Exercise description: Every record is to be restated exactly, with nothing left out.

Supplied entries:
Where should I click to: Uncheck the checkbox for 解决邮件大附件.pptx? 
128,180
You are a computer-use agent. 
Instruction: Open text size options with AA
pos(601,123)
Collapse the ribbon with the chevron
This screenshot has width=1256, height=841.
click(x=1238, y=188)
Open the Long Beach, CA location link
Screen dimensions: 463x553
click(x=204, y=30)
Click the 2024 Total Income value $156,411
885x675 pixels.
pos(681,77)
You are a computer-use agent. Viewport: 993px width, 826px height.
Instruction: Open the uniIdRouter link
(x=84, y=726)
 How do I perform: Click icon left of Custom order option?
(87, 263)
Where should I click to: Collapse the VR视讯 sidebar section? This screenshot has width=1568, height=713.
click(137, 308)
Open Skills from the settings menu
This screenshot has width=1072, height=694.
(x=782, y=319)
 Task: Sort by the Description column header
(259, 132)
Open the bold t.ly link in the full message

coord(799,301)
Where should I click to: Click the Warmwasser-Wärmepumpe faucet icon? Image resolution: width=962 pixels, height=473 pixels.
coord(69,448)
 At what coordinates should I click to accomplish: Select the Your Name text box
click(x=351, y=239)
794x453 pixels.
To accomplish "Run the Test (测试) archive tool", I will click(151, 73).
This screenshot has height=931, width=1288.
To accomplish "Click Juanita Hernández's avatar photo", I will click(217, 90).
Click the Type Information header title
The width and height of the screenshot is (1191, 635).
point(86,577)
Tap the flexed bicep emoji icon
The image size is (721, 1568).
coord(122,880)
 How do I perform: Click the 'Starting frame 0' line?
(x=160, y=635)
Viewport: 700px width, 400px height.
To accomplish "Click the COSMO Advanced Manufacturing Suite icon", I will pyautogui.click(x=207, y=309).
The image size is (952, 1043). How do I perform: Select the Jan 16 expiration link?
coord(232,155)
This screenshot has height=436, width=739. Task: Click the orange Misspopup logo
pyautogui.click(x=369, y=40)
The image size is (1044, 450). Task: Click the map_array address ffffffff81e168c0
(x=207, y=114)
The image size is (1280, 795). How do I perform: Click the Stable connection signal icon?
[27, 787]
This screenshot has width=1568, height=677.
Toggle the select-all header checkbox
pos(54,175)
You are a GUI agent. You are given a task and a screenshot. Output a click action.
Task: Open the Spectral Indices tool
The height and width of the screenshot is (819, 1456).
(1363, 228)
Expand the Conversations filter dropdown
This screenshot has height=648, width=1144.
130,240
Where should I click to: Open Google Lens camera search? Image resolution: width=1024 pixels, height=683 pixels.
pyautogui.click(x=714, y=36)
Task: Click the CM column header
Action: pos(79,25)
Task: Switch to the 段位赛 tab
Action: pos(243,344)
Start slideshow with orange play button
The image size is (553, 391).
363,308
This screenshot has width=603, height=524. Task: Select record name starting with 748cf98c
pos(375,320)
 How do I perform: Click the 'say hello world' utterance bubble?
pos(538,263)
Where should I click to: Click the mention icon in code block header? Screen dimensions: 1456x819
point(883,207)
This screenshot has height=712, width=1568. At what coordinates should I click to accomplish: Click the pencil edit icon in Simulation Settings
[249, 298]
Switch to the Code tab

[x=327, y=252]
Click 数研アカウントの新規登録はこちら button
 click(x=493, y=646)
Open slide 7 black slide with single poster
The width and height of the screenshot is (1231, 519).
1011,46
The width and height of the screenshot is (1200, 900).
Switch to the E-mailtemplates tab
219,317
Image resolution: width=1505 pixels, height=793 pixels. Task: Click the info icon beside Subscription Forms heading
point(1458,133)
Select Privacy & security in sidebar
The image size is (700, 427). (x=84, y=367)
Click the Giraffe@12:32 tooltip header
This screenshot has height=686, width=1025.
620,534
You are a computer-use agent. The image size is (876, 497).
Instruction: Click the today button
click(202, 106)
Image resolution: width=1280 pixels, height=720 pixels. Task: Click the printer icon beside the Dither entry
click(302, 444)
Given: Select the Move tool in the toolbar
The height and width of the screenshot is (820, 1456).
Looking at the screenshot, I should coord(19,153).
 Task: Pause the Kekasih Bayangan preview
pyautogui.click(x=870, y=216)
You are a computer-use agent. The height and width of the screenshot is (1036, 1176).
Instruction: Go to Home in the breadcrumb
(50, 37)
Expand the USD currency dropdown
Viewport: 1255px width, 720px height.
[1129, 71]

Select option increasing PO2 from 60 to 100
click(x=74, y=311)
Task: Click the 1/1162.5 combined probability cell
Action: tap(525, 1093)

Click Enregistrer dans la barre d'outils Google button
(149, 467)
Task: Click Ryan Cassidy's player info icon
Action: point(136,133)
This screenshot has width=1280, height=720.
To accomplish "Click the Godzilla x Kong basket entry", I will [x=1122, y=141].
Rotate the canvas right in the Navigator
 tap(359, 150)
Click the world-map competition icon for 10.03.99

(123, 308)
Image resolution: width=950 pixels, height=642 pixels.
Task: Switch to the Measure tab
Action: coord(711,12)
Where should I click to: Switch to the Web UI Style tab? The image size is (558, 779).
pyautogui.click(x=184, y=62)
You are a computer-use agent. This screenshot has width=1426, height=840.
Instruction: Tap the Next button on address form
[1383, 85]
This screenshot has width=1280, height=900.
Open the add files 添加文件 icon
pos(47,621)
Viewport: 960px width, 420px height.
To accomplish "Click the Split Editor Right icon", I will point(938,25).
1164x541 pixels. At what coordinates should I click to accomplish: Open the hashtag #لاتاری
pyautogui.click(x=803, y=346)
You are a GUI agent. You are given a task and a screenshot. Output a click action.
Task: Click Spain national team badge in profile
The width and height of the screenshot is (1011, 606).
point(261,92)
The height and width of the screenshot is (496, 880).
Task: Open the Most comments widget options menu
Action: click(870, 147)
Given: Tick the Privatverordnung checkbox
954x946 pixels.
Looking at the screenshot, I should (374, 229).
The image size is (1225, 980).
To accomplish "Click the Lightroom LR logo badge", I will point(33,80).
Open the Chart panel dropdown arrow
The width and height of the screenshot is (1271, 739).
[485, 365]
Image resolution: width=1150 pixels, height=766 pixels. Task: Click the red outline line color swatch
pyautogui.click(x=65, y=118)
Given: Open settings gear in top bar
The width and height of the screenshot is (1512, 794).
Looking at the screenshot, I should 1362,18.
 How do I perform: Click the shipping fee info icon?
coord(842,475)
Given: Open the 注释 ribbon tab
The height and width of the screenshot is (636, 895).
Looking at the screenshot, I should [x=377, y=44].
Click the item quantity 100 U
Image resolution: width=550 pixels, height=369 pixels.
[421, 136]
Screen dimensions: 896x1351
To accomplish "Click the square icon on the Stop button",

Answer box:
Where should I click to: Uncheck the checkbox for 解决邮件大附件.pptx? 
128,180
You are a computer-use agent. 
Instruction: Open text size options with AA
pos(601,123)
Collapse the ribbon with the chevron
This screenshot has width=1256, height=841.
click(x=1238, y=188)
Open the Long Beach, CA location link
Screen dimensions: 463x553
click(x=204, y=30)
Click the 2024 Total Income value $156,411
885x675 pixels.
pos(681,77)
You are a computer-use agent. Viewport: 993px width, 826px height.
Instruction: Open the uniIdRouter link
(x=84, y=726)
 How do I perform: Click icon left of Custom order option?
(87, 263)
Where should I click to: Collapse the VR视讯 sidebar section? This screenshot has width=1568, height=713.
click(137, 308)
Open Skills from the settings menu
This screenshot has width=1072, height=694.
(x=782, y=319)
 Task: Sort by the Description column header
(259, 132)
Open the bold t.ly link in the full message

coord(799,301)
Where should I click to: Click the Warmwasser-Wärmepumpe faucet icon? Image resolution: width=962 pixels, height=473 pixels.
coord(69,448)
 At what coordinates should I click to accomplish: Select the Your Name text box
click(x=351, y=239)
794x453 pixels.
To accomplish "Run the Test (测试) archive tool", I will click(151, 73).
This screenshot has height=931, width=1288.
To accomplish "Click Juanita Hernández's avatar photo", I will click(217, 90).
Click the Type Information header title
The width and height of the screenshot is (1191, 635).
point(86,577)
Tap the flexed bicep emoji icon
The image size is (721, 1568).
coord(122,880)
 How do I perform: Click the 'Starting frame 0' line?
(x=160, y=635)
Viewport: 700px width, 400px height.
To accomplish "Click the COSMO Advanced Manufacturing Suite icon", I will pyautogui.click(x=207, y=309).
The image size is (952, 1043). How do I perform: Select the Jan 16 expiration link?
coord(232,155)
This screenshot has height=436, width=739. Task: Click the orange Misspopup logo
pyautogui.click(x=369, y=40)
The image size is (1044, 450). Task: Click the map_array address ffffffff81e168c0
(x=207, y=114)
The image size is (1280, 795). How do I perform: Click the Stable connection signal icon?
[27, 787]
This screenshot has width=1568, height=677.
Toggle the select-all header checkbox
pos(54,175)
You are a GUI agent. You are given a task and a screenshot. Output a click action.
Task: Open the Spectral Indices tool
The height and width of the screenshot is (819, 1456).
(1363, 228)
Expand the Conversations filter dropdown
This screenshot has height=648, width=1144.
130,240
Where should I click to: Open Google Lens camera search? Image resolution: width=1024 pixels, height=683 pixels.
pyautogui.click(x=714, y=36)
Task: Click the CM column header
Action: pos(79,25)
Task: Switch to the 段位赛 tab
Action: pos(243,344)
Start slideshow with orange play button
The image size is (553, 391).
363,308
This screenshot has width=603, height=524. Task: Select record name starting with 748cf98c
pos(375,320)
 How do I perform: Click the 'say hello world' utterance bubble?
pos(538,263)
Where should I click to: Click the mention icon in code block header? Screen dimensions: 1456x819
point(883,207)
This screenshot has height=712, width=1568. At what coordinates should I click to accomplish: Click the pencil edit icon in Simulation Settings
[249, 298]
Switch to the Code tab

[x=327, y=252]
Click 数研アカウントの新規登録はこちら button
 click(x=493, y=646)
Open slide 7 black slide with single poster
The width and height of the screenshot is (1231, 519).
1011,46
The width and height of the screenshot is (1200, 900).
Switch to the E-mailtemplates tab
219,317
Image resolution: width=1505 pixels, height=793 pixels. Task: Click the info icon beside Subscription Forms heading
point(1458,133)
Select Privacy & security in sidebar
The image size is (700, 427). (x=84, y=367)
Click the Giraffe@12:32 tooltip header
This screenshot has height=686, width=1025.
620,534
You are a computer-use agent. The image size is (876, 497).
Instruction: Click the today button
click(202, 106)
Image resolution: width=1280 pixels, height=720 pixels. Task: Click the printer icon beside the Dither entry
click(302, 444)
Given: Select the Move tool in the toolbar
The height and width of the screenshot is (820, 1456).
Looking at the screenshot, I should coord(19,153).
 Task: Pause the Kekasih Bayangan preview
pyautogui.click(x=870, y=216)
You are a computer-use agent. The height and width of the screenshot is (1036, 1176).
Instruction: Go to Home in the breadcrumb
(50, 37)
Expand the USD currency dropdown
Viewport: 1255px width, 720px height.
[1129, 71]

Select option increasing PO2 from 60 to 100
click(x=74, y=311)
Task: Click the 1/1162.5 combined probability cell
Action: tap(525, 1093)

Click Enregistrer dans la barre d'outils Google button
(149, 467)
Task: Click Ryan Cassidy's player info icon
Action: point(136,133)
This screenshot has width=1280, height=720.
To accomplish "Click the Godzilla x Kong basket entry", I will [x=1122, y=141].
Rotate the canvas right in the Navigator
 tap(359, 150)
Click the world-map competition icon for 10.03.99

(123, 308)
Image resolution: width=950 pixels, height=642 pixels.
Task: Switch to the Measure tab
Action: coord(711,12)
Where should I click to: Switch to the Web UI Style tab? The image size is (558, 779).
pyautogui.click(x=184, y=62)
You are a computer-use agent. This screenshot has width=1426, height=840.
Instruction: Tap the Next button on address form
[1383, 85]
This screenshot has width=1280, height=900.
Open the add files 添加文件 icon
pos(47,621)
Viewport: 960px width, 420px height.
To accomplish "Click the Split Editor Right icon", I will point(938,25).
1164x541 pixels. At what coordinates should I click to accomplish: Open the hashtag #لاتاری
pyautogui.click(x=803, y=346)
You are a GUI agent. You are given a task and a screenshot. Output a click action.
Task: Click Spain national team badge in profile
The width and height of the screenshot is (1011, 606).
point(261,92)
The height and width of the screenshot is (496, 880).
Task: Open the Most comments widget options menu
Action: click(870, 147)
Given: Tick the Privatverordnung checkbox
954x946 pixels.
Looking at the screenshot, I should (374, 229).
The image size is (1225, 980).
To accomplish "Click the Lightroom LR logo badge", I will point(33,80).
Open the Chart panel dropdown arrow
The width and height of the screenshot is (1271, 739).
[485, 365]
Image resolution: width=1150 pixels, height=766 pixels. Task: Click the red outline line color swatch
pyautogui.click(x=65, y=118)
Given: Open settings gear in top bar
The width and height of the screenshot is (1512, 794).
Looking at the screenshot, I should 1362,18.
 How do I perform: Click the shipping fee info icon?
coord(842,475)
Given: Open the 注释 ribbon tab
The height and width of the screenshot is (636, 895).
Looking at the screenshot, I should [x=377, y=44].
Click the item quantity 100 U
Image resolution: width=550 pixels, height=369 pixels.
[421, 136]
Screen dimensions: 896x1351
To accomplish "Click the square icon on the Stop button",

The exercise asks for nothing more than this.